▸ Task to carry out
Read the lines below. Copy out any that hold the string "figure".

▸ Task material

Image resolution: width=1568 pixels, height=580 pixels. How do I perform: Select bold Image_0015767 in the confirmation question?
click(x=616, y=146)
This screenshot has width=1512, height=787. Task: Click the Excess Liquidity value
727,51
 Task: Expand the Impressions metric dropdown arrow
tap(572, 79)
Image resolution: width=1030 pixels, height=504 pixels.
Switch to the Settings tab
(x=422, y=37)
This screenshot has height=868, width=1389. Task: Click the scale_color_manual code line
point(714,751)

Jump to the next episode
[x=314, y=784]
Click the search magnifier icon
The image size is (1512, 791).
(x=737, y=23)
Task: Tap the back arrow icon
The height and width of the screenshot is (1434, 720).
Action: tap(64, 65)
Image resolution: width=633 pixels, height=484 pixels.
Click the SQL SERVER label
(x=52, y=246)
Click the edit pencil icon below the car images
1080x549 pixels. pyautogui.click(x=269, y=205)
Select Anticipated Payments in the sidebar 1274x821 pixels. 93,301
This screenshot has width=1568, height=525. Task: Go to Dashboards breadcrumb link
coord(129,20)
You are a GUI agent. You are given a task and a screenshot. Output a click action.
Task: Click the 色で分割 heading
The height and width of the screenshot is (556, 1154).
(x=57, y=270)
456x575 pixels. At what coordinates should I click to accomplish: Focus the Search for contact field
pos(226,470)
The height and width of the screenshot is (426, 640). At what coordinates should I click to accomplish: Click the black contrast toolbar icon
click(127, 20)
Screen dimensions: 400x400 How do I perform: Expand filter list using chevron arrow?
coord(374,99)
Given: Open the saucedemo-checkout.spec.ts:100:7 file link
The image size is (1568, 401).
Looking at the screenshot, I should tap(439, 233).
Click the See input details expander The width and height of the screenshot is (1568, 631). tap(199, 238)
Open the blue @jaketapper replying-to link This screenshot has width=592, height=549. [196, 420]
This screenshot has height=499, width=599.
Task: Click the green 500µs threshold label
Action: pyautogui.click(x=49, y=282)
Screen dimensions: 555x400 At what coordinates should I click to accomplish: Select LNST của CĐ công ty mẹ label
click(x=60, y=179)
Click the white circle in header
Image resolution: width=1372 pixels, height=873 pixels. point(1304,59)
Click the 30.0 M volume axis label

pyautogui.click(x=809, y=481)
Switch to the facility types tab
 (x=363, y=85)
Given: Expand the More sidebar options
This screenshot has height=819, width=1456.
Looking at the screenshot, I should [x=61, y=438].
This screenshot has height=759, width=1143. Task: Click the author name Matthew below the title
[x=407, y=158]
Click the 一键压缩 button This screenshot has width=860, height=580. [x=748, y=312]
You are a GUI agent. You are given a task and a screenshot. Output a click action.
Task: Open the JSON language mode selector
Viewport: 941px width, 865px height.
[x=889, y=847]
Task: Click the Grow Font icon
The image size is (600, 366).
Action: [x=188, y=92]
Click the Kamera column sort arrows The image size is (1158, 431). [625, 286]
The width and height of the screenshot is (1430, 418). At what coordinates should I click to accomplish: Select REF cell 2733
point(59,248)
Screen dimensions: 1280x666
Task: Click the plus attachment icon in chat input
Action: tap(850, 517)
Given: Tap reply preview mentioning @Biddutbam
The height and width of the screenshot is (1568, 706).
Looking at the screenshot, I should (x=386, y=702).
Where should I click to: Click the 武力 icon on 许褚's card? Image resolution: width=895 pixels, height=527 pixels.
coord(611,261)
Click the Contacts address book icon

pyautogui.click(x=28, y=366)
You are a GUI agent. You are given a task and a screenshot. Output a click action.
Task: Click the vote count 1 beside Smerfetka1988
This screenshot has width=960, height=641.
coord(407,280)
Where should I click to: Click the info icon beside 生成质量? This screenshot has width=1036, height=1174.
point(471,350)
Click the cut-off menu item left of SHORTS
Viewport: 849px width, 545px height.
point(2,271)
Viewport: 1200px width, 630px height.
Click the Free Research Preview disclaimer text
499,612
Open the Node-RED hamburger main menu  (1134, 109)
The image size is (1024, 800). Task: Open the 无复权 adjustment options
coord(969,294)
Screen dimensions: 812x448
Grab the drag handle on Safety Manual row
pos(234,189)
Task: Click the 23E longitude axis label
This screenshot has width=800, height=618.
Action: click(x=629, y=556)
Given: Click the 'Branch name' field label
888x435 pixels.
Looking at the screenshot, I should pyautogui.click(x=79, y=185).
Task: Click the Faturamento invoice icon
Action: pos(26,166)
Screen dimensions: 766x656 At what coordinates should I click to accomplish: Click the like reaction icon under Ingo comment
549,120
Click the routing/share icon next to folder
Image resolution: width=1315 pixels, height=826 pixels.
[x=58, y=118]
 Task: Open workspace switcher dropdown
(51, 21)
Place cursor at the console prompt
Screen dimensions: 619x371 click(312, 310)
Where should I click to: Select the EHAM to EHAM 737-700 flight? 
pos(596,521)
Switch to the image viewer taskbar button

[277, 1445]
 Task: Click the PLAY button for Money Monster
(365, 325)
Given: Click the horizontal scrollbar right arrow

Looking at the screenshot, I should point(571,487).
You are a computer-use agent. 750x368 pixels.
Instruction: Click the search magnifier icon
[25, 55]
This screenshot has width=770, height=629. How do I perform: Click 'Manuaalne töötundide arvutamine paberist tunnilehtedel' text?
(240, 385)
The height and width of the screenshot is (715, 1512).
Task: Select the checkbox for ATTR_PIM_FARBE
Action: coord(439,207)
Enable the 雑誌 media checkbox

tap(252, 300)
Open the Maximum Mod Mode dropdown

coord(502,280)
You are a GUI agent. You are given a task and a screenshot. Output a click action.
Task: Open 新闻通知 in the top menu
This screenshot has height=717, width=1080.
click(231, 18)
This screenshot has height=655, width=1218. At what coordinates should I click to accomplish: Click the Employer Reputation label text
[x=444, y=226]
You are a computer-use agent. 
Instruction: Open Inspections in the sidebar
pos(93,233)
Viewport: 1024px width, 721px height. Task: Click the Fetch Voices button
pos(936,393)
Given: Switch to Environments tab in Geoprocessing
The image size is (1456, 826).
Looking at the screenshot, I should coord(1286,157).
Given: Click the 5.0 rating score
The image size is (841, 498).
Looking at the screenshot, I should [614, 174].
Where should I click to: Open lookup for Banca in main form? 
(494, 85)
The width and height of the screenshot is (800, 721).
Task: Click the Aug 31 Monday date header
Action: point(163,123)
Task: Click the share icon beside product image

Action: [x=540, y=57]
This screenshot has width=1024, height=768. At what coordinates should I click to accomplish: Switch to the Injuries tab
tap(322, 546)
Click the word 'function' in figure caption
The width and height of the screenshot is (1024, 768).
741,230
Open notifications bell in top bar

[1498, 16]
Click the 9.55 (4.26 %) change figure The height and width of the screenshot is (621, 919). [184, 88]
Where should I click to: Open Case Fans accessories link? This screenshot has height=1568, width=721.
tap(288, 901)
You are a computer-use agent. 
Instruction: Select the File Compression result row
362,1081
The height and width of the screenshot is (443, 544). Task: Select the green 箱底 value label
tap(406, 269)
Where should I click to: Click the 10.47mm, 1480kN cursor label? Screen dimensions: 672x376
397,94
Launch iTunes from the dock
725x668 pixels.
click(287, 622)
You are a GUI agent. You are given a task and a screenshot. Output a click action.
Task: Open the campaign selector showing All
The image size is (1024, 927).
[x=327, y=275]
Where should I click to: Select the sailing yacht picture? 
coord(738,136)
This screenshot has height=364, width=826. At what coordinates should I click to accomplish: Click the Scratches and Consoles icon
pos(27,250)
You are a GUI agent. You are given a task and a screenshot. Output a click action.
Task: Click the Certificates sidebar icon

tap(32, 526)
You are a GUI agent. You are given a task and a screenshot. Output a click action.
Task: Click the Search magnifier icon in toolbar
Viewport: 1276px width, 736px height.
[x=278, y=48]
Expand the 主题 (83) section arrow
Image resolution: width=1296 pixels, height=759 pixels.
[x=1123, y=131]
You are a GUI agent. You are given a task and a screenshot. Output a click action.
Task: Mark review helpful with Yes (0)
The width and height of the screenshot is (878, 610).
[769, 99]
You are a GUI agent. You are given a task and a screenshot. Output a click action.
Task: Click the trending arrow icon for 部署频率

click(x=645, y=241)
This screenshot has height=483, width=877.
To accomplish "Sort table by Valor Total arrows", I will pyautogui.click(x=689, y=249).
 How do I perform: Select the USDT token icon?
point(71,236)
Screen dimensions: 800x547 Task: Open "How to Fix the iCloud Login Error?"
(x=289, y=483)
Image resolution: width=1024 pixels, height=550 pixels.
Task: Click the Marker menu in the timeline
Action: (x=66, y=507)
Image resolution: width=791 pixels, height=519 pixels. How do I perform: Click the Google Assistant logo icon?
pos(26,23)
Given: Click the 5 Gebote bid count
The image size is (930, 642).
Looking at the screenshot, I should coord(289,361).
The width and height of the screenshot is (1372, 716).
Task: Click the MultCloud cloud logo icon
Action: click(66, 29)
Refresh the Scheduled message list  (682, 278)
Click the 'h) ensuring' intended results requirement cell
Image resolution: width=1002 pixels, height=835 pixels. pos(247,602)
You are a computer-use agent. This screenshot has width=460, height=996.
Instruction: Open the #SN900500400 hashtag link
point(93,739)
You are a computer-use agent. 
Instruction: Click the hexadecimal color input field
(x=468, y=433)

▸ Written response
Click the word 'function' in figure caption
Click the 9.55 (4.26 %) change figure The height and width of the screenshot is (621, 919). [184, 88]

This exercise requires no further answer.